6 thoughts on Look at them ladies, trying to do science: 2 of 2

  1. I have to wonder how much of that “criticism” that the dude was referring to that makes female scientists cry is really just ongoing harassment, belittling, creepy jokes and misogynistic insults from male peers and superiors. I mean, if I had to work in a field in which I was totally underrepresented as a woman and was surrounded by asshole dudes who constantly violated my boundaries and treated me like garbage, I would cry at some point as well.

  2. Aaaaand…it’s a month later, recording was released…

    Turns out he was actually sending up sexism using satire.
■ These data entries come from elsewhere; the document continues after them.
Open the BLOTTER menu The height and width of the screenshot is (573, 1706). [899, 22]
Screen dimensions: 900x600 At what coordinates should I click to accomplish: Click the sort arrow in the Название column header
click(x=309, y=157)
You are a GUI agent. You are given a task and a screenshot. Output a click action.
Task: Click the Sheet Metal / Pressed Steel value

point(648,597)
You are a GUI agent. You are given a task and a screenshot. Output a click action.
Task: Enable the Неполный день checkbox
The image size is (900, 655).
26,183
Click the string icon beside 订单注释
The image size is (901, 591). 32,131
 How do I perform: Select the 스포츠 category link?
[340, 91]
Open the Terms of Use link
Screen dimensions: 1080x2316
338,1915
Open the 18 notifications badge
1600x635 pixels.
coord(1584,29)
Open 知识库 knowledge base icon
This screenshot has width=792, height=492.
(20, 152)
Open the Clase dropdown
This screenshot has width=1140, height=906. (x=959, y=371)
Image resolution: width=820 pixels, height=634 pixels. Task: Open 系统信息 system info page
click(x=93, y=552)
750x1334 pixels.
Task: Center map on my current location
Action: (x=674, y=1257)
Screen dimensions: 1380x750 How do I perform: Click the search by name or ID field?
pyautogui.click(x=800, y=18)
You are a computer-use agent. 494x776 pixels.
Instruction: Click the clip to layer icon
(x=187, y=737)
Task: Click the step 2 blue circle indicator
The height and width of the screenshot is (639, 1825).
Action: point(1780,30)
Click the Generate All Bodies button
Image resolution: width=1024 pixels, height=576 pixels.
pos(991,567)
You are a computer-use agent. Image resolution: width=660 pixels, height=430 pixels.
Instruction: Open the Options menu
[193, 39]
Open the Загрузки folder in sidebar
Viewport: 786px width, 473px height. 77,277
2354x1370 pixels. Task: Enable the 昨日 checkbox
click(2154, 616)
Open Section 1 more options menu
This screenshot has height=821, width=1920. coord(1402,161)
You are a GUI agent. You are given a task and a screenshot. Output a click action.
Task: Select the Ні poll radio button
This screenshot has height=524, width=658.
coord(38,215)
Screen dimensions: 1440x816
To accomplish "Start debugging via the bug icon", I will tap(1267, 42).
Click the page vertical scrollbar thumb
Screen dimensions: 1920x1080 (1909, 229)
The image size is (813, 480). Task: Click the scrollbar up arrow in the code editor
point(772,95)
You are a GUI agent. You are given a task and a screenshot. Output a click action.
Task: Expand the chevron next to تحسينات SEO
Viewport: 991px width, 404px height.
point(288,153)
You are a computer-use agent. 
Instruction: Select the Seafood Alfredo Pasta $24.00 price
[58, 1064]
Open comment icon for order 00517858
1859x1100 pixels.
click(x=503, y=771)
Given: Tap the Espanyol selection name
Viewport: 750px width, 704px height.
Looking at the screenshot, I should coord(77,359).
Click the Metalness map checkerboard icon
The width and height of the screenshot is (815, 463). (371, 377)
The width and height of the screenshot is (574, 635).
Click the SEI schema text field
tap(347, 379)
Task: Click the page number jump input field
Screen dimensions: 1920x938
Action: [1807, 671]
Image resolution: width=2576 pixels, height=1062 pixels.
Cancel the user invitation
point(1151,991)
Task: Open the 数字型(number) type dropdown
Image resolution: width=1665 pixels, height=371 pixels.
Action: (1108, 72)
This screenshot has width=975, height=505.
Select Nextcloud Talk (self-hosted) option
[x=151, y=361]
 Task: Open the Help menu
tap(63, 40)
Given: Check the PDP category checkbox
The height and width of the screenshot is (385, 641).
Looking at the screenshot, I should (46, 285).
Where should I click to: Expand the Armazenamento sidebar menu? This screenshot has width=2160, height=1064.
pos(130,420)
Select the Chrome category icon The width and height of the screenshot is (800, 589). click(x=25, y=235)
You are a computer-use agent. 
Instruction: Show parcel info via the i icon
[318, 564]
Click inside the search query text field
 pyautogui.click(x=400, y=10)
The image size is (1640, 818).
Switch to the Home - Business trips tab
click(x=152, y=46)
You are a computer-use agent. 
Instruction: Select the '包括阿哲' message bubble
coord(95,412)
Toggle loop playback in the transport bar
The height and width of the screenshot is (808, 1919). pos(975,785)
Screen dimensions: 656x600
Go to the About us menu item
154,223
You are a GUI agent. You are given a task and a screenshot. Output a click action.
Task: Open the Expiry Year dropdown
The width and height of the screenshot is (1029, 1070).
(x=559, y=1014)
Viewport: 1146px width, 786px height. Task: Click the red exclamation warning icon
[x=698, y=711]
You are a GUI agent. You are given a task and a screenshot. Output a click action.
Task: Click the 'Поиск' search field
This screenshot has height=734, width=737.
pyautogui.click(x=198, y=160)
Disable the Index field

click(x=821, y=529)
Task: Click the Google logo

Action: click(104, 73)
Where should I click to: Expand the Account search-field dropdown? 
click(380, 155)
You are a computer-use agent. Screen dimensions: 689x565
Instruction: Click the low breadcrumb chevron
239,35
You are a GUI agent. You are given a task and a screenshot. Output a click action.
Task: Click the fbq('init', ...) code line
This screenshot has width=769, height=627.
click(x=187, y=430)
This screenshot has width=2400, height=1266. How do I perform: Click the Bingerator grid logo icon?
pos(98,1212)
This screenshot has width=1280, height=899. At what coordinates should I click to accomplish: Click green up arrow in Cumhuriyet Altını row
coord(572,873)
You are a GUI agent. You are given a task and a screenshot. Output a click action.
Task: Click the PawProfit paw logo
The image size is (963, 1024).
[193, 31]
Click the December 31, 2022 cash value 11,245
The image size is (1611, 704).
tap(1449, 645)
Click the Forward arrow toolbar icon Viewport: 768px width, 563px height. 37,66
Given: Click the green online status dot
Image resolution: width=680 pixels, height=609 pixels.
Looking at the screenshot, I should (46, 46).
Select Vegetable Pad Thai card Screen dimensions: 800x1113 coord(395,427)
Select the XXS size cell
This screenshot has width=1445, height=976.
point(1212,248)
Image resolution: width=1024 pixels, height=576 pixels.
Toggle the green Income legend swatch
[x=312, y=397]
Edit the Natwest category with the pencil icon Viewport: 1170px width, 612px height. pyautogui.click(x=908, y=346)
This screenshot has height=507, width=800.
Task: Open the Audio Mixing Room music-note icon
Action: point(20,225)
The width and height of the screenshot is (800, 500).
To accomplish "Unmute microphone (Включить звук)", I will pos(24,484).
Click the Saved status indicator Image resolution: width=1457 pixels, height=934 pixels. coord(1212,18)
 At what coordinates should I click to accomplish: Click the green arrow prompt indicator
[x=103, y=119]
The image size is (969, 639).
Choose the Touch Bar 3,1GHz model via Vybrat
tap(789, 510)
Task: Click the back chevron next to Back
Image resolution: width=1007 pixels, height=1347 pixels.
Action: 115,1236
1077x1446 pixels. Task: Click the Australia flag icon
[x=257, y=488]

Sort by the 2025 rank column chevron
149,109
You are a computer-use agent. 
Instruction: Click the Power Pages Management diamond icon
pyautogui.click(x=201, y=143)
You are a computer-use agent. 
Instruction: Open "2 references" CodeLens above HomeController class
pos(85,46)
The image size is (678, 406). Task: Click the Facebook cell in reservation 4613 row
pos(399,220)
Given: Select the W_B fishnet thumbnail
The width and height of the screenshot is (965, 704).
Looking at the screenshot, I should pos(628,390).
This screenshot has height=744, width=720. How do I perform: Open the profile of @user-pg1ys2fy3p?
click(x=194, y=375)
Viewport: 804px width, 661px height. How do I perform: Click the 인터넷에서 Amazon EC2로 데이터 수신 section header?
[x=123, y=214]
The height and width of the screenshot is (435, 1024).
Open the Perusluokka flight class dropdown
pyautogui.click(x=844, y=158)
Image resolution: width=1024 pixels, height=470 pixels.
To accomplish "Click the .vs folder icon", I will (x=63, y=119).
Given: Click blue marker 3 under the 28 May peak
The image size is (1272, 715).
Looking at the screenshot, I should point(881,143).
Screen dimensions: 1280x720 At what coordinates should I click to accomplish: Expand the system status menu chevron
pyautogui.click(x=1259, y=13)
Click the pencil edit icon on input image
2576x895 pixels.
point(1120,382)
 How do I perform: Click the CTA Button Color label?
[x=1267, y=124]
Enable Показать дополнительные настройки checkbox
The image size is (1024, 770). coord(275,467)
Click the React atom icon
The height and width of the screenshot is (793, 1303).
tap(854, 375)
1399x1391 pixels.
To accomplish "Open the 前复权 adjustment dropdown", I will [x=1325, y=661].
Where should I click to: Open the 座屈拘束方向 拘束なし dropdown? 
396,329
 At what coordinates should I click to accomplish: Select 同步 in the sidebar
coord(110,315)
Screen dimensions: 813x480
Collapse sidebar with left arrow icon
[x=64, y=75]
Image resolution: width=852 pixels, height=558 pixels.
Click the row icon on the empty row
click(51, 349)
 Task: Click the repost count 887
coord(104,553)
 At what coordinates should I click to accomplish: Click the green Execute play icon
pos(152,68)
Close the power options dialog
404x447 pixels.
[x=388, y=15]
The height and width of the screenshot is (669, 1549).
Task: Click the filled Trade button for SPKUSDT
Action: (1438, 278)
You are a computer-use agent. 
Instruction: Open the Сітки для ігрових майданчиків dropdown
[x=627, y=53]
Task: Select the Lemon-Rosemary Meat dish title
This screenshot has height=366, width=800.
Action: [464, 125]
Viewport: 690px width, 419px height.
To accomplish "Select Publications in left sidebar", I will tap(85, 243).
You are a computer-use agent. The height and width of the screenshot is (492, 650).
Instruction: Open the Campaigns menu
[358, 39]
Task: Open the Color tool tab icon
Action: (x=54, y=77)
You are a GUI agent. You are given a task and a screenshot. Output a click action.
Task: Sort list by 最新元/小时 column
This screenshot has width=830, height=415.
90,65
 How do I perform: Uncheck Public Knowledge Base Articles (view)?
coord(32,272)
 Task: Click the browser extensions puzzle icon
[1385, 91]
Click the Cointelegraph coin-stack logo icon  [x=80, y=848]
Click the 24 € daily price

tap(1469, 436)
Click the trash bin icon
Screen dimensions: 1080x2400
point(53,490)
The audience was laughing and they applauded. The original quote was lifted in the OPPOSITE context of which it was intended and Connie St. Louis blatantly LIED about everything.

    Apologies…? Nope. Instead everyone is just doubling down on their original opinions instead.

    This is classic internet outrage BS. A story is pretty much fabricated, the outrage begins, people’s lives are ruined…and then the REAL story comes out and by that time everyone has moved on. No apologies, no regrets, right?

    1. I hadn’t heard anything about it until your comment. Don’t you think you should have maybe waited for someone to actually do what you’ve highlighted in the comment before berating people for things that haven’t happened yet?

    2. Citation? Pardon me for being skeptical of your assertion that it was intended as satire. “Satirical” misogyny or racism or homophobia or transphobia that’s indistinguishable from the original isn’t what I’d call genuine satire. The claim that it is, is usually just an after-the-fact excuse.

    3. Yeah, a transcript of the talk was released pretty recently in which he was emphatically encouraging women to pursue science, despite “all the obstacles, and despite chauvinists like me.”

      It was a really weird, awkward way of making his point, and I absolutely think he should have apologized. As the old refrain goes, intent is not magic, and I totally get why his comments offended at least one of the women there. That said, reading them now, it seems pretty clear that it was a case of an awkward person trying to make a pro-feminist point in a convoluted way, not a misogynist trying to denigrate female scientists.

      On the other hand, I wasn’t there.